Thursday Thoughts On Leadership: How Leaders Create Something Out of Nothing

In his book “The Score Takes Care of Itself”, Bill Walsh asks the question, “Should desperation be the primary determinant for seeking new direction, innovative solutions?” He asks this because when he found himself as the quarterbacks coach of the Cleveland Browns, in charge of an offense with no ability to run the ball and a backup quarterback with a weak arm, he had to think of something. He couldn’t change the calendar. They had to play on Sunday. They couldn’t move up the player draft and restock players. He had to face the challenge each week of figuring out how to move the ball on offense with limited options. His answer…creating a short precision pass-oriented offense that would take advantage of the entire field and five receivers, led by a quarterback, Virgil Carter, who, while not able to throw hard or very far, was extremely accurate. He created something out of nothing. The West Coast Offense. In fact, it wasn’t really created from nothing. He was forced by circumstance to re-evaluate the situation he faced and all the assets available to him and find a solution to his problem. As he put it, “… it was created out of existing assets that only needed to be ‘seen’ and then capitalized on in new ways.” In his book, Walsh outlines four main concepts that can be used to model your own progression in any endeavor:

  1. Success doesn’t care which road you take to get to its doorstep. Walsh did not let it bother him that many traditionalists looked down at his new style. In a manly game like football, you had to run the ball. As one executive sneered, “It’s not real NFL football”, but in football as in life, we only remember the result and after a while, those naysayers had to figure out how this new offense was beating them and in fact how to copy it.
  2. Be bold. Remove fear from the unknown – that is, change – from your mind. Try new things, even if it is just a new wrinkle on the old. One of the secrets of Walsh’s offense was that he simply moved the point of attack from behind the line of scrimmage, where the defense was concentrated, to down the filed where there was only one or two defenders at most.
  3. Desperation should not drive innovation. Don’t wait until you run out of options to try new innovations. Although he installed his offense only after losing his starting quarterback. In hindsight, the team would have been better off starting the back-up and running the new offense from the start as that system ultimately proved more successful than the traditional offense they ran before the change.
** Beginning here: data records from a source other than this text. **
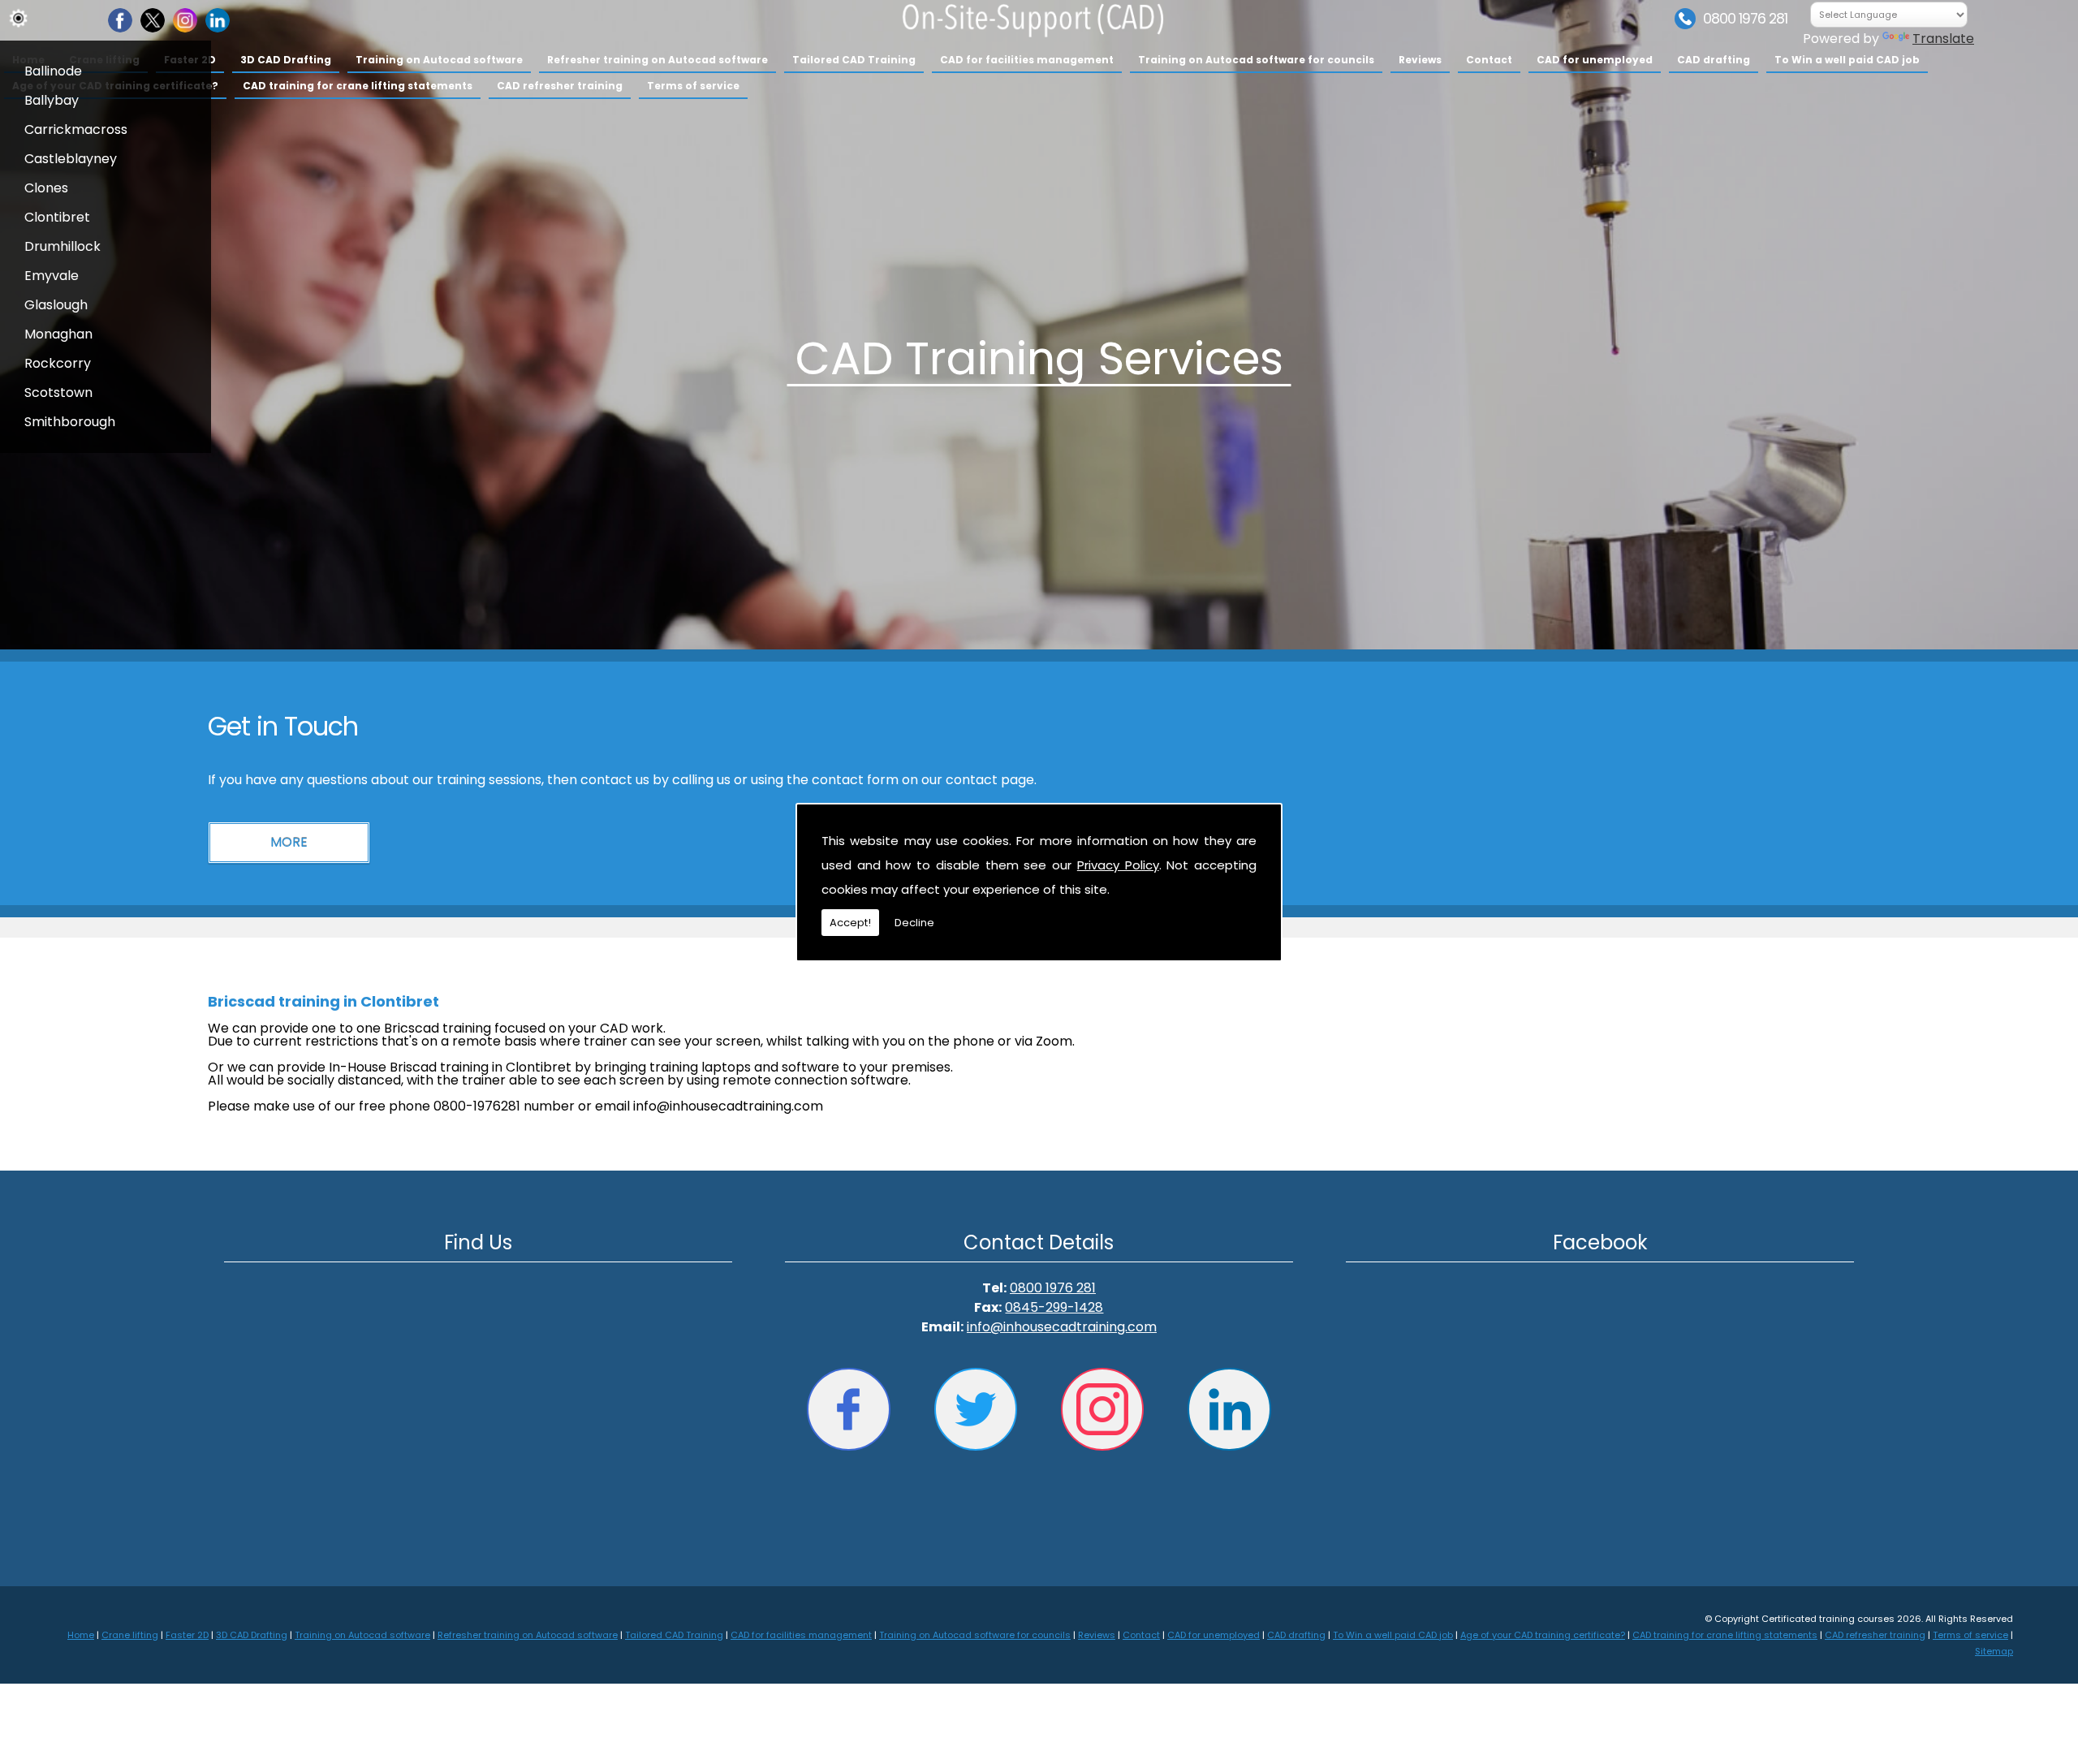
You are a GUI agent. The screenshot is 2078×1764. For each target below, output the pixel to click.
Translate (1943, 38)
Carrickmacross (75, 129)
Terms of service (693, 86)
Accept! (850, 922)
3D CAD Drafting (285, 60)
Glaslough (56, 304)
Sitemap (1994, 1651)
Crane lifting (129, 1634)
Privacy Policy (1118, 864)
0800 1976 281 (1745, 18)
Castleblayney (70, 158)
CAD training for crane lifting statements (357, 86)
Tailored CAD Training (854, 60)
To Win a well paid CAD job (1847, 60)
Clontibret (57, 217)
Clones (46, 188)
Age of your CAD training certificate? (1542, 1634)
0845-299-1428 (1054, 1307)
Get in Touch (283, 726)
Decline (914, 922)
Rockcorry (57, 363)
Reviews (1420, 60)
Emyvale (51, 275)
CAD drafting (1713, 60)
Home (80, 1634)
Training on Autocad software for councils (1256, 60)
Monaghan (58, 334)
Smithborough (69, 421)
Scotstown (58, 392)
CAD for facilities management (1027, 60)
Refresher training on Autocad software (657, 60)
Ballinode (53, 71)
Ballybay (51, 100)
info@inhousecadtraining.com (1062, 1327)
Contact (1489, 60)
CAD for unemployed (1595, 60)
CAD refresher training (560, 86)
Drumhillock (62, 246)
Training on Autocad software (439, 60)
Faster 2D (187, 1634)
  4. Be obsessive in looking for the upside in the downside. It would be a mistake to think that Walsh thought of his new offense after their starting quarterback was hurt. In fact, it was born by watching Virgil Carter in practice and on film before he knew he had to turn the offense over to him. He new that Carter did not possess a strong enough arm to make the throws the current offense called for. Because Carter was smart, agile and accurate, Walsh started to design plays that took advantage of those skills. Of course, once he became the starter, he had to change all the plays. But because he had already started to look for the upside in his backup quarterbacks limitations, he was ready.